Hi all!
Context
Generating structured data responses (e.g. typed list, JSON) currently requires including complete response schemas in the prompt and instructing the model to output the correct format.
For example if I want a JSON with specific keys and value types, say
{
"name": str,
"age": int
}
my prompt includes this schema and an instruction to respond in the specified JSON format and I expect/hope that the model outputs the desired format.
Problem 1
The model may fail to produce a response conforming to the schema. A common failure (even of GPT-4) for example is to return boolean values as True
and False
, rather than true
and false
, which conform to the JSON spec. These sorts of minor issues are common (especially when generating code or database queries) and a nontrivial amount of engineering is needed to parse and validate responses.
Problem 2
Prompt token count increases to specify this schema. For more complex JSON data, the number of tokens used to express the desired response format can be significant.
Problem 3 (main problem)
A significant number of tokens are generated in the response just to reproduce the schema. This can meaningfully increase both response time and cost. In our use-cases, the increase in response time is prohibitive and constrains our use of GPT-4, requiring us to use less capable models with better response times. These less capable models are sometimes unable to reliable produce solutions to the problem at all, leading us to abandon the use-case entirely.
Continuing with the example given above, say the model responds to a prompt with
{
"name": "Eric",
"age": 33
}
Using the web token counter available on the OpenAI website for demonstration (apologies, it seems I can’t include links in my post), this response contains 21 tokens, but only the 4 tokens required for Eric"
and 33\n
are used to produce the desired output data. The remaining 81% of tokens are “wasted” in reproduced the response schema. Critically, 81% of the response time is due to reproducing these redundant tokens.
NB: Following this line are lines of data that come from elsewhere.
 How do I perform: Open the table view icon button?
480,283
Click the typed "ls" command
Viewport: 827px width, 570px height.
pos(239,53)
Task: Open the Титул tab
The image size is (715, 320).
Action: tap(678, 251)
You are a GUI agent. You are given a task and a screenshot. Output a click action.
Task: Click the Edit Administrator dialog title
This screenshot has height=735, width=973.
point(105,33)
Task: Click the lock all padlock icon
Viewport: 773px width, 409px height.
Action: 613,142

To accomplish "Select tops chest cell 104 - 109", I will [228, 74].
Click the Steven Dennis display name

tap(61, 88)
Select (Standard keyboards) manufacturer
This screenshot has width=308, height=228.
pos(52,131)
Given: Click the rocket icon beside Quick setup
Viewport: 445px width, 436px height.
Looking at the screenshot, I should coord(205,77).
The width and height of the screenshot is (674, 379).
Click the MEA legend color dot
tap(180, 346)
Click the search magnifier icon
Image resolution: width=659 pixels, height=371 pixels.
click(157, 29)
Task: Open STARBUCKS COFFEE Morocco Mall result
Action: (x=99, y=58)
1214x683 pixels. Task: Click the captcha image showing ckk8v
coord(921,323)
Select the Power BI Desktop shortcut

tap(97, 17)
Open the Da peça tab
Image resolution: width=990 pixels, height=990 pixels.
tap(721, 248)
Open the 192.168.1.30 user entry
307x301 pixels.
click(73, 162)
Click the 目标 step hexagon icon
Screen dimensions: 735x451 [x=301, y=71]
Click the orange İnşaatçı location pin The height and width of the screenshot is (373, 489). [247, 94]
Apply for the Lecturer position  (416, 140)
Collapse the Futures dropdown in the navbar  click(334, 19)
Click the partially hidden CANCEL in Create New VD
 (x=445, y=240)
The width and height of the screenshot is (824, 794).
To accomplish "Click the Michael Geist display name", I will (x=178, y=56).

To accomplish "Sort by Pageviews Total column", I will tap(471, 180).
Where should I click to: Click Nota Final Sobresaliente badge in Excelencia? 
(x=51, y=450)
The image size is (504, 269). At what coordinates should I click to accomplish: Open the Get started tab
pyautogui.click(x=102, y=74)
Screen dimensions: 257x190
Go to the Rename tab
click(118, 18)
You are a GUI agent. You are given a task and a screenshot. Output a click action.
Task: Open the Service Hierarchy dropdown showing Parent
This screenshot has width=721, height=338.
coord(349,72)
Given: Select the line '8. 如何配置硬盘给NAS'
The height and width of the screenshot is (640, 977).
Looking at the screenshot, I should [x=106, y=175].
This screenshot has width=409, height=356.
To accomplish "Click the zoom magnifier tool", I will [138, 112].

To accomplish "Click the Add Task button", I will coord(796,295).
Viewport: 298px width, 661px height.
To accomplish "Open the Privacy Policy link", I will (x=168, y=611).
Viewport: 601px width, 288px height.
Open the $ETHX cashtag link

Granted this toy example has data (i.e. JSON values) that have a very small token count relative to the JSON schema token count, but for real-world examples we encounter this overhead is significant.
Existing solutions
The jsonformer library (on github) provides a clever solution to this problem (for HuggingFace models) that solves each of the problems above: instead of specifying the response schema and having the model replicate it in its output, provide the partial template and only generate tokens that fill in the requested data.
Again continuing with our example, my prompt would not list the complete JSON response schema at all, and instead end with
{
"name": "
The model fills in Eric"
and I terminate token generation upon seeing the closing quotation. I then fill in the next chunk of the schema
{
"name": "Eric",
"age":
And the model fills in 33\n
, at which point all the desired data has been generated and no further tokens are needed.
This solution cannot be implemented using the current (chat) completion APIs
Attempting to implement this approach using the OpenAI APIs fails because I can’t “fill in” intermediate chunks of the response schema without sending the entire content of the prompt and partial response and incurring the associated costs.
Feature request: token injection during streaming
This can be resolved by adding the capacity to specify new tokens to be appended to the context during token streaming. Referring back to the earlier example, on seeing the output Eric
and terminating quotation, I want to be able to insert the tokens for
,
"age":
that provide the necessary context for the next piece of data to be generated, and to be able to do this during streaming, rather than terminating the token stream and restarting with a new prompt that specifies these additional tokens.
An alternative solution that wouldn’t require token streaming would allow me to specify, along with my initial prompt, a list of intermediate termination tokens and suffixes to inject, in our example something like
[
("\"", ",\n \"age\": "),
("\n", <terminate generation>)
]
that, on seeing the first entry of the pair, inserts the second entry into the context and continues generation from there. This approach could be combined with logit biasing for each list item to guarantee that the response data is in the correct format, in our example that age
only includes digits, or that a boolean field only yields true
or false
, etc.
In sum
I want to emphasize that this feature, which is available for open models, would significantly reduce response times (and generation costs) for structured data responses and, at least for many of our use-cases, make it possible to use GPT-4 where otherwise we cannot. In some cases, where response time is critical and the problem sufficiently complex, using less capable models with better response times is not viable and we’re unable to apply OpenAI models at all.
Thanks for reading, have a great week!
Related discussions
Post 186510 titled " Ability to specify the first part of the assistant’s message in chat models" includes a related mention of the jsonformer library (again, apologies that I can’t insert links here).